Clearly I am sheltered in my little antiseptic world. I had no idea people were using rolling pins in the building for reasons other than pies… 

This week in the far end of Middle School, our resourceful art teacher was directing a pottery class for eighth grade girls.  The clay in their imaginative hands was forged by nerikomi method, the art of combining two low fire clays. 


This creative process is no small undertaking.  It began when our sister school discarded some dried-up old white clay. The undertaking progressed when local potter Royce Yoder shared the white clay with aforementioned art teacher Mrs. Keppley and taught her this unique method.  For people like me who try to eschew manual labor, the “method” these enterprising folks used sounds perfectly and horribly exhausting.  It involved a physical workout of slab cutting, clay stacking (the old white with the newer more user-friendly red earthenware) adding water, and slamming around some unwieldy 25 pound cubes of this newly combined material to attain a workable united medium. (Strenuous work, but it sounds like a constructive way to release angst, no?)


The slabs were ready to go and our students were hard at work in all stages of marbleized slab pot formation when I stopped by to see what was happening. 



Several girls were industriously rolling out clay, some imprinting their soft earthenware clay with freshly picked maple leaves.  

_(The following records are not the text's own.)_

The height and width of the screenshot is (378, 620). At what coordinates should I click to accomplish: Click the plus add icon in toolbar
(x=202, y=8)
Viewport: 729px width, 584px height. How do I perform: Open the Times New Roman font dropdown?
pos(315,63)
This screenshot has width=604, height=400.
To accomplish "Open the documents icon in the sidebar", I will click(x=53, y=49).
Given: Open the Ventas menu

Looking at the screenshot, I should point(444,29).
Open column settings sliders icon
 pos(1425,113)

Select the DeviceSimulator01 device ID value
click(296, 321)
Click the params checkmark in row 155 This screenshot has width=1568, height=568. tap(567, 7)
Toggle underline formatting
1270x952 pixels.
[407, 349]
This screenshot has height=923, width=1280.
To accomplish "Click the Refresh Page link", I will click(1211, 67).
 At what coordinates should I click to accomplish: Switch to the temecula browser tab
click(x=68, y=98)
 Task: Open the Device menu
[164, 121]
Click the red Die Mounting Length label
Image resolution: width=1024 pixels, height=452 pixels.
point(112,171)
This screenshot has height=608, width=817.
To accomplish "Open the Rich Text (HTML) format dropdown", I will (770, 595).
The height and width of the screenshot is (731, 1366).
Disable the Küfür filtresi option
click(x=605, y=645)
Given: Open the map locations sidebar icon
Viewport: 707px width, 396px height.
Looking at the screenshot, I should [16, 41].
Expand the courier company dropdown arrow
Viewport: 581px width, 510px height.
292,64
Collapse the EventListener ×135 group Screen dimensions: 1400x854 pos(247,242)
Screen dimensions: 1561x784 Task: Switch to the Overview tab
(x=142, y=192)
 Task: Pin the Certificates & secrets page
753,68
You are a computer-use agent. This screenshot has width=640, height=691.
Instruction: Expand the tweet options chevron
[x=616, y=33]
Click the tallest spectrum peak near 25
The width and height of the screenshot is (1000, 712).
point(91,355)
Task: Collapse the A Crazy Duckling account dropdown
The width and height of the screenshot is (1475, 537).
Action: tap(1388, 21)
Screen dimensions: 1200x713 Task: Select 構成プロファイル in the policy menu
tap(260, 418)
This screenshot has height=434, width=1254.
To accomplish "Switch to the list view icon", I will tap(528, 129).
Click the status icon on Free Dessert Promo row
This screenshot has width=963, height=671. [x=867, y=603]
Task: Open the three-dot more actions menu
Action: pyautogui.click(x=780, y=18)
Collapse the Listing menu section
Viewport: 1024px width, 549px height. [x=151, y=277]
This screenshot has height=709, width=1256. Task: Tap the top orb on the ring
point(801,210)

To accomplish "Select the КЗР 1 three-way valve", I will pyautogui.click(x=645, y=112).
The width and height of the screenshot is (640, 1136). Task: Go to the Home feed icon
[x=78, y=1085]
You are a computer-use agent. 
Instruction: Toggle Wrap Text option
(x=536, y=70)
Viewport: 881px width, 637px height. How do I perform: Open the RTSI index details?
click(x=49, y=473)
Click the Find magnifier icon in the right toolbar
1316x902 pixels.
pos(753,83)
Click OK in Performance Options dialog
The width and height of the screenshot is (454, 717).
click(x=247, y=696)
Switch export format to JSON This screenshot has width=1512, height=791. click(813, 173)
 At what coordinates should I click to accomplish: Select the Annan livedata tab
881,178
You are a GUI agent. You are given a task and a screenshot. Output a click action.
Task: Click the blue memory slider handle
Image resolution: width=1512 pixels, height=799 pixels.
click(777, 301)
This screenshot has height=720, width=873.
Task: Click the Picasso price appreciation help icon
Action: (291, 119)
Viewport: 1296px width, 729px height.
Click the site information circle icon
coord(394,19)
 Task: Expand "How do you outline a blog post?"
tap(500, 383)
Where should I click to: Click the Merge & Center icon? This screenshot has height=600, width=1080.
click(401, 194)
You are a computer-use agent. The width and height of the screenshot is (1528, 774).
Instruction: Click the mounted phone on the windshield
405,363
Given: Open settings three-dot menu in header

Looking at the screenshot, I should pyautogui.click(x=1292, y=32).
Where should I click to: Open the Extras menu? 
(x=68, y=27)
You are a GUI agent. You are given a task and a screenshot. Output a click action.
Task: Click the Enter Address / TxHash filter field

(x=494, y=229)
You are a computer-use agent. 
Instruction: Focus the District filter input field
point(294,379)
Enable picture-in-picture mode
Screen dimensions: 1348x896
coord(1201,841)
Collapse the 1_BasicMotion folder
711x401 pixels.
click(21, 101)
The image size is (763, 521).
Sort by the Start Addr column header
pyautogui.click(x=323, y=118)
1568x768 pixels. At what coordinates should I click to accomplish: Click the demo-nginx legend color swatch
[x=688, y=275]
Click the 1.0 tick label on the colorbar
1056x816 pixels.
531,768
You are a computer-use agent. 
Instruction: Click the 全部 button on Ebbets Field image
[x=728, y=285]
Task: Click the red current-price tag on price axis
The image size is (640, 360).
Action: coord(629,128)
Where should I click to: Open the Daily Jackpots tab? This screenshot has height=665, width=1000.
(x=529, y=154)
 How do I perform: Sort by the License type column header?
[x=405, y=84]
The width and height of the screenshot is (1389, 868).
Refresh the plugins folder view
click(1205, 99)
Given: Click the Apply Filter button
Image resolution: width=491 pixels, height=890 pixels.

Others (somewhat entertainingly) were visibly suffering with rolling pins in hand. Sydney, for one, was attempting to flatten a particularly thick and stubborn slab of clay. Undaunted, she fought with that clay for the entire length of my visit.  The tenacious clay was not easily beaten into submission and Sydney’s biceps will likely be painfully recalling her efforts tomorrow. 

Olivia’s pot was fabulously adorned, having been transformed through the pressing of actual lace onto her clay.





Amy and Shaina’s pots sported smooth straight walls. 









All of the pots will twice be glazed and sent into the kiln for firing.





As a school nurse who has never managed to coerce a recognizable shape from a canister of malleable Play-Dough, watching these young artists and their teacher was a wonderfully enlightening ten minute diversion from Band-Aid application.